Feature Excerpt

Donut County and the Boisterous History of White Guilt

This is an excerpt of a feature from Unwinnable Monthly #113. If you like what you see, grab the magazine for less than ten dollars, or subscribe and get all future magazines for half price.

Plenty has been written on Donut County as an analog for Los Angeles gentrification. Its world is one consumed by a sudden wave of tech fetishism, passive consumerism and corporate profiteering at the hands of an invading raccoon horde.

The plot of Donut County centers BK, a raccoon complicit in physically burying the residents of the Los Angeles region. The residents of the town and their belongings are collateral damage in the raccoons’ species-wide trash-collecting campaign, swallowed by an app-controlled hole in the ground, itself controlled by BK. One by one, the residents watch their homes disappear. One by one, they plead with BK to recognize the consequence of his actions.

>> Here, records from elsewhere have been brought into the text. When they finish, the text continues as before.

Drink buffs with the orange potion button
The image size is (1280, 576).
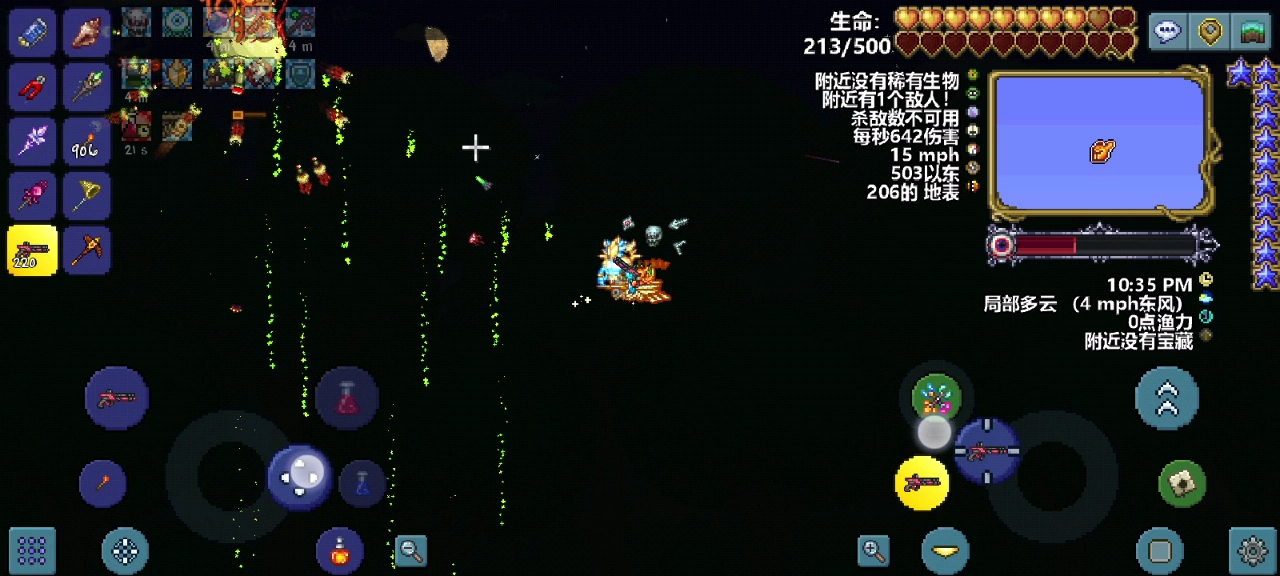(x=340, y=549)
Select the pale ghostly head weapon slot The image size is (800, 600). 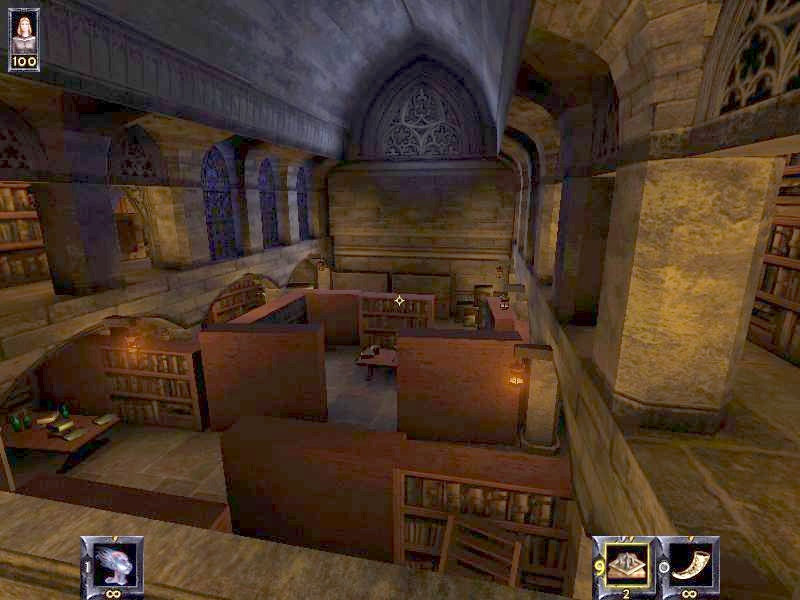click(111, 561)
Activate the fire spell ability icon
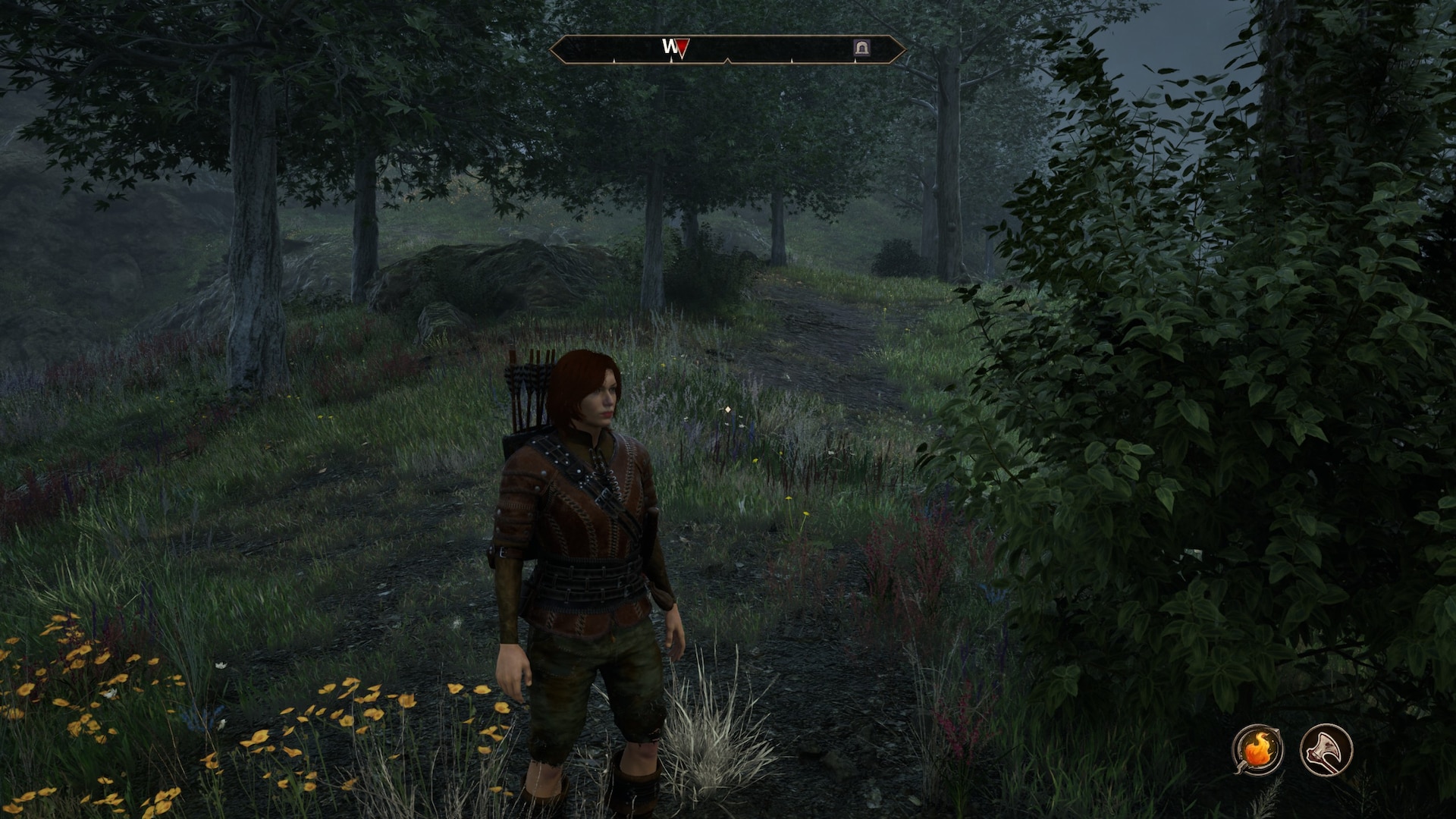Viewport: 1456px width, 819px height. click(x=1257, y=749)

It’s not subtle, but the story works as an allegory for capitalism, gentrification, maybe even colonialism (raccoons are later seen analyzing the ways Donut County’s residents lived with and produced the pilfered trash). Those themes also highlight another aspect of BK’s character: the duplicity of his guilt as a corollary for white America’s weaponization of racial guilt.

Near the climax of the game, BK’s human friend, Mira, remarks about the extent of the takeover: “It’s like we got replaced . . . by raccoons.” Apparently nonplussed, BK defends himself against unspoken criticism: “I already said I’m sorry . . . I feel bad but I can’t undo what I did.”

BK reframes the interaction, weaponizing his guilt toward Mira to defend himself against criticism. “You think this is all my fault,” he whines, looking at the groaning vista that used to be Mira’s home. She doesn’t hold him personally responsible for the actions of all raccoons, but she does offer him advice about what to do to make it right: “Don’t make your guilt my problem.” BK’s attempts to deflect personal responsibility mirror white America’s relationship to its own racial guilt.